August 20, 2007
It's Not Just Scott Beauchamp (II)
[See also: It's Not Just Scott Beauchamp (I)]
Without too much extra effort, it was fairly easy to add 21 more names to the "Media Hall of Shame" list, bringing the total to 83. With more effort, I'm sure the total list could easily double. But I will stop here, for now anyway, because I think you get the idea (and this can be time consuming!).
I need to acknowledge two corrections to the original list: it is "Rigoberta" Menchu, not "Rigoberto"; she is female. Also, Ward Churchill resigned his position as the Ethnic Studies department chair in 2005, but was fired by Colorado University in 2007 after a more complete investigation.
I should add that there were many "honorable mentions" that I was uncomfortable adding to the list. Some cases, like the reporting of Walter Cronkite and others on the Viet Nam war, especially the Tet Offensive, reporting on Haditha, the Swift Boaters, etc., were just too complicated to wrap up easily. For cases that require a deeper analysis, try mediamythbusters.com.
I also tried to include only examples that had fairly unambiguous resolutions, such as a reporter getting fired, officially disciplined, resigning, or successfully sued. Plagiarism in particular has shades of gray. If held to a very strict standard, it seems almost everyone who has written anything has committed plagiarism at some time. I did not want to dilute the power of the list by including questionable cases.

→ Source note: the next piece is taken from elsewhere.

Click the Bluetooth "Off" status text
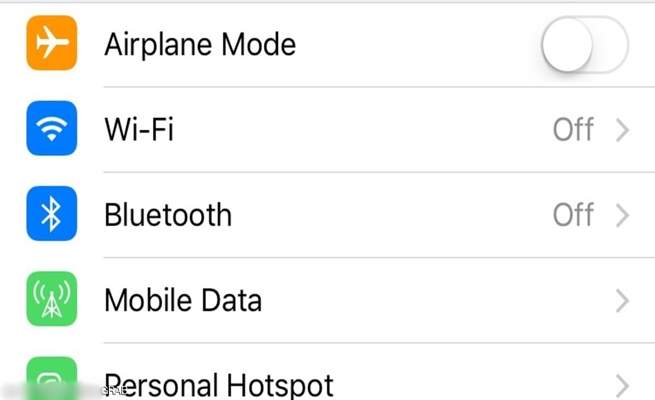Viewport: 655px width, 400px height. click(574, 215)

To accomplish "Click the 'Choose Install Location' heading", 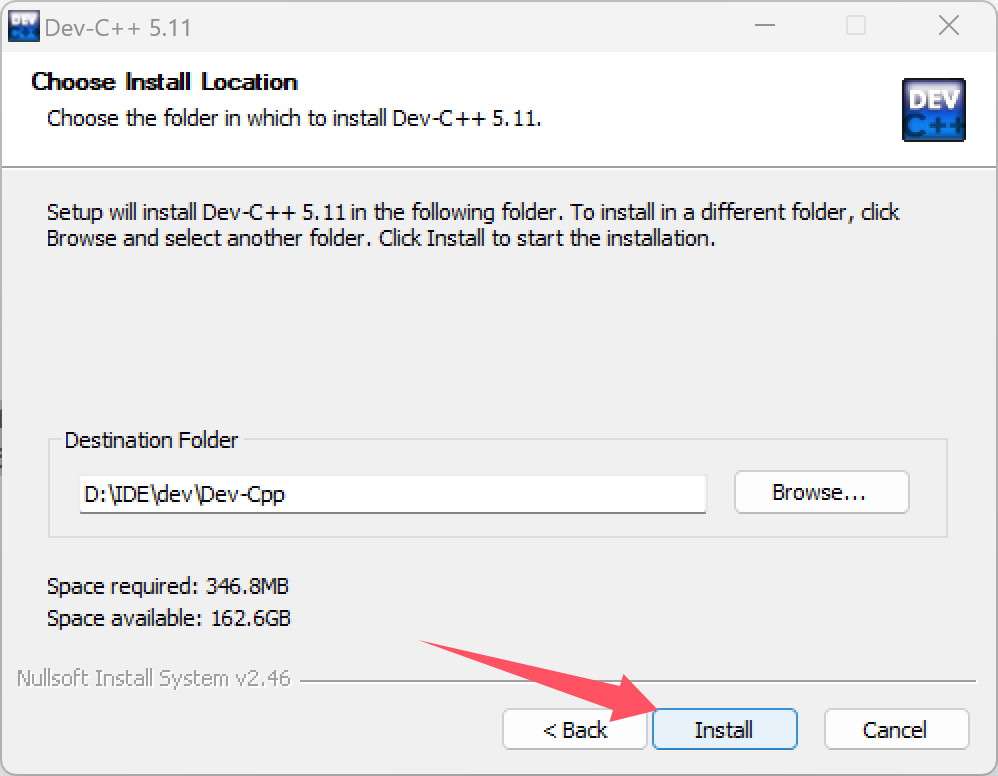I will 164,82.
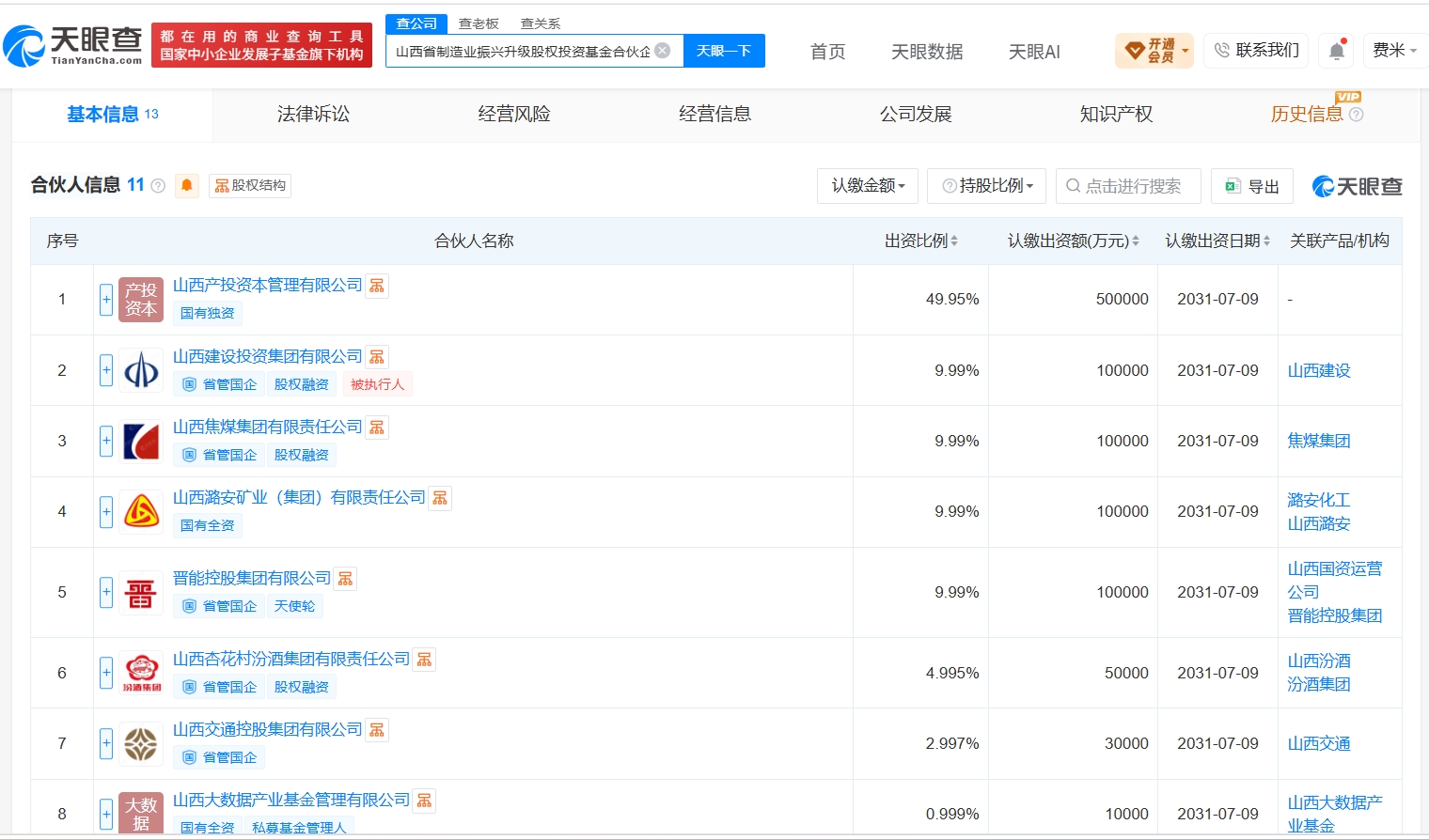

Yet I'm sure some will think some of the cases are questionable. Jimmy Carter, for example, still defends his book. All I can say is start your search engines and hold on. I became convinced that every case in the list at least passes the "preponderance of the evidence" level of proof, if not "beyond a reasonable doubt".
- 1. ABC, Food Lion story (1992). Fraudulent techniques and probable fabrication. Two ABC producers lied on their resumes to get jobs at Food Lion. They each wore a wig hiding a tiny lipstick-sized camera, and each carried a concealed microphone. It's possible they shot footage of mishandled food by doing the mishandling themselves. Food Lion sued ABC and a jury awarded it $5.5 million.
- 2. ABC 20/20 "Exploding Fords" story (1978). Staged footage. Similar to the later NBC "exploding" GM trucks episode, ABC aired "grossly misleading crash videos and simulations, withheld the same sorts of material facts about the tests, and relied on the same dubious experts with the same ties to the plaintiffs bar... viewers were shown a crash fire and explosion without being told it had been started by an incendiary device."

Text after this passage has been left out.